7. Leg Cramp Relief Exercise During an Attack
When the cramp is happening, pull your toes toward your shin firmly and hold. This stretches the calf muscle against its own contraction and usually stops the cramp within 15 to 30 seconds. Then stand up slowly, put weight on the leg, and walk around for a minute. Don’t just lie there — movement helps the muscle release completely.

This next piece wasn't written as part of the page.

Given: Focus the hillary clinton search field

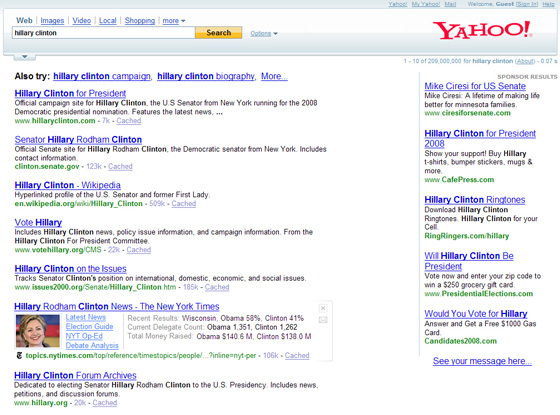Looking at the screenshot, I should 104,33.
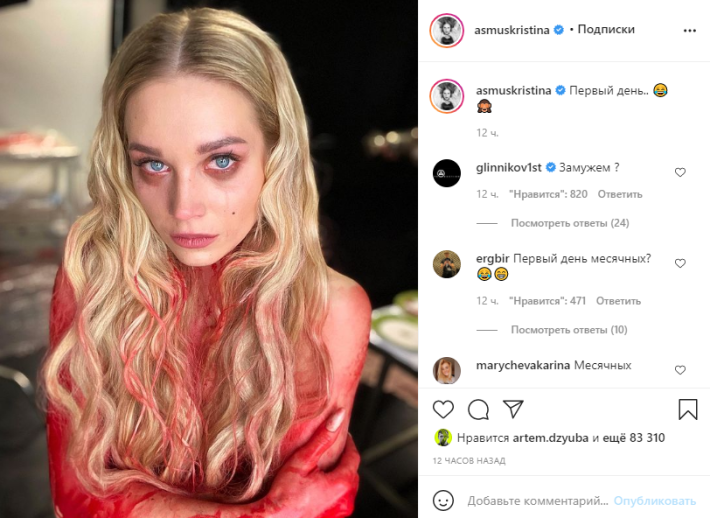Expand the 10 replies under ergbir
710x518 pixels.
tap(569, 330)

Leg Cramps During Pregnancy
This deserves its own mention because it’s extremely common and the usual advice doesn’t always apply. Pregnant women should avoid high-dose magnesium supplements without talking to their doctor first. Stretching before bed and staying hydrated are safe and effective. A pregnancy pillow that supports the legs in a neutral position can reduce the frequency noticeably — especially in the third trimester when the cramps tend to get worse.
When to See a Doctor
Occasional cramps are normal. If you’re getting them more than 3 times a week, if they’re lasting longer than 10 minutes, or if the muscle stays sore for more than a day afterward — that’s worth a conversation with your doctor. Persistent leg cramps can sometimes point to circulation issues, nerve compression, or medication side effects.
The Short Version
Stretch before bed. Stay hydrated. Try magnesium glycinate for 2 weeks. Fix your sleep position. These four things alone will reduce nighttime leg cramps for most people. The other remedies are useful additions, but start there.